Dataset entries »
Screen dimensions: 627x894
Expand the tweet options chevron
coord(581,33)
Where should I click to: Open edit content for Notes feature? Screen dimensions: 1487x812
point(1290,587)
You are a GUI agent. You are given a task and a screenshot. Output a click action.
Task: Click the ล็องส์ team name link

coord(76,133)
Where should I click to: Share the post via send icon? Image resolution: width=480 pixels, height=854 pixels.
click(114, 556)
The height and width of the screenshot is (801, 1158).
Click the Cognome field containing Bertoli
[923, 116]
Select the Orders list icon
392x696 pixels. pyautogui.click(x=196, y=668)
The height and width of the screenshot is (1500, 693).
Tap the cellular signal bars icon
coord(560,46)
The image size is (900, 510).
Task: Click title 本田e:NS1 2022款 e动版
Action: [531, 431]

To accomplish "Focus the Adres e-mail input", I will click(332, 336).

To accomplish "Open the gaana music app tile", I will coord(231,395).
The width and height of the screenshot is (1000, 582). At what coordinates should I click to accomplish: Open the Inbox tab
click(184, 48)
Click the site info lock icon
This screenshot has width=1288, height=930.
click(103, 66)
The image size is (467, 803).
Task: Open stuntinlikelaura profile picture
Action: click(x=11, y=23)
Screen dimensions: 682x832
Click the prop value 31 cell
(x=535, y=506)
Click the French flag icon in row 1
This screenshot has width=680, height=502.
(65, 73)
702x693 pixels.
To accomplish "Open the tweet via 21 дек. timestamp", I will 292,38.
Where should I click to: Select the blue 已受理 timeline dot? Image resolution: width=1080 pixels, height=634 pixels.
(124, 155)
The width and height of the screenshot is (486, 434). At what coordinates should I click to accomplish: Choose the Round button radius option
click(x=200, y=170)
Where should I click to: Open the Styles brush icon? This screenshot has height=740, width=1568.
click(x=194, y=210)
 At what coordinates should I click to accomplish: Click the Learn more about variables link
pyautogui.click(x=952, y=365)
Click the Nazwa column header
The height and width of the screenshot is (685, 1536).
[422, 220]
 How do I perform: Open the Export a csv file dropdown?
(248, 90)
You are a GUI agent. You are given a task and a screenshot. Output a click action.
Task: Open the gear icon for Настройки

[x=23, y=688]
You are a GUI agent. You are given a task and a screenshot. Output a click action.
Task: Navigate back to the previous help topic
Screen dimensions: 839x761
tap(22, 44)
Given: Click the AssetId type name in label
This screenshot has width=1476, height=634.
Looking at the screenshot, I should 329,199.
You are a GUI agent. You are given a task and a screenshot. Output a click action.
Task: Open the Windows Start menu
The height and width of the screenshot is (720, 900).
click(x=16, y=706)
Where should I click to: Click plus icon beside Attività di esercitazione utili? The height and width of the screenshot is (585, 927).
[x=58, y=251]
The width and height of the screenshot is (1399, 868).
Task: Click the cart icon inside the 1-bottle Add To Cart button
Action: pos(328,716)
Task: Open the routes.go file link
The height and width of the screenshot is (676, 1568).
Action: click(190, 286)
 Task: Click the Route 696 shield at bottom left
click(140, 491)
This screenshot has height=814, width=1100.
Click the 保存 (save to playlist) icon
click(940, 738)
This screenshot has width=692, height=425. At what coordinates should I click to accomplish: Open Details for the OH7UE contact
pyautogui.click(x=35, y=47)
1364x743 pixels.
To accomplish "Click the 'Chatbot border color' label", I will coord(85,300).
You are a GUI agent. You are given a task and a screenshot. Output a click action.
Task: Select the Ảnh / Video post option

Assigned task » Write out every record again, exactly as it was written.

Answer section »
Screen dimensions: 627x894
Expand the tweet options chevron
coord(581,33)
Where should I click to: Open edit content for Notes feature? Screen dimensions: 1487x812
point(1290,587)
You are a GUI agent. You are given a task and a screenshot. Output a click action.
Task: Click the ล็องส์ team name link

coord(76,133)
Where should I click to: Share the post via send icon? Image resolution: width=480 pixels, height=854 pixels.
click(114, 556)
The height and width of the screenshot is (801, 1158).
Click the Cognome field containing Bertoli
[923, 116]
Select the Orders list icon
392x696 pixels. pyautogui.click(x=196, y=668)
The height and width of the screenshot is (1500, 693).
Tap the cellular signal bars icon
coord(560,46)
The image size is (900, 510).
Task: Click title 本田e:NS1 2022款 e动版
Action: [531, 431]

To accomplish "Focus the Adres e-mail input", I will click(332, 336).

To accomplish "Open the gaana music app tile", I will coord(231,395).
The width and height of the screenshot is (1000, 582). At what coordinates should I click to accomplish: Open the Inbox tab
click(184, 48)
Click the site info lock icon
This screenshot has width=1288, height=930.
click(103, 66)
The image size is (467, 803).
Task: Open stuntinlikelaura profile picture
Action: click(x=11, y=23)
Screen dimensions: 682x832
Click the prop value 31 cell
(x=535, y=506)
Click the French flag icon in row 1
This screenshot has width=680, height=502.
(65, 73)
702x693 pixels.
To accomplish "Open the tweet via 21 дек. timestamp", I will 292,38.
Where should I click to: Select the blue 已受理 timeline dot? Image resolution: width=1080 pixels, height=634 pixels.
(124, 155)
The width and height of the screenshot is (486, 434). At what coordinates should I click to accomplish: Choose the Round button radius option
click(x=200, y=170)
Where should I click to: Open the Styles brush icon? This screenshot has height=740, width=1568.
click(x=194, y=210)
 At what coordinates should I click to accomplish: Click the Learn more about variables link
pyautogui.click(x=952, y=365)
Click the Nazwa column header
The height and width of the screenshot is (685, 1536).
[422, 220]
 How do I perform: Open the Export a csv file dropdown?
(248, 90)
You are a GUI agent. You are given a task and a screenshot. Output a click action.
Task: Open the gear icon for Настройки

[x=23, y=688]
You are a GUI agent. You are given a task and a screenshot. Output a click action.
Task: Navigate back to the previous help topic
Screen dimensions: 839x761
tap(22, 44)
Given: Click the AssetId type name in label
This screenshot has width=1476, height=634.
Looking at the screenshot, I should 329,199.
You are a GUI agent. You are given a task and a screenshot. Output a click action.
Task: Open the Windows Start menu
The height and width of the screenshot is (720, 900).
click(x=16, y=706)
Where should I click to: Click plus icon beside Attività di esercitazione utili? The height and width of the screenshot is (585, 927).
[x=58, y=251]
The width and height of the screenshot is (1399, 868).
Task: Click the cart icon inside the 1-bottle Add To Cart button
Action: pos(328,716)
Task: Open the routes.go file link
The height and width of the screenshot is (676, 1568).
Action: click(190, 286)
 Task: Click the Route 696 shield at bottom left
click(140, 491)
This screenshot has height=814, width=1100.
Click the 保存 (save to playlist) icon
click(940, 738)
This screenshot has width=692, height=425. At what coordinates should I click to accomplish: Open Details for the OH7UE contact
pyautogui.click(x=35, y=47)
1364x743 pixels.
To accomplish "Click the 'Chatbot border color' label", I will coord(85,300).
You are a GUI agent. You are given a task and a screenshot. Output a click action.
Task: Select the Ảnh / Video post option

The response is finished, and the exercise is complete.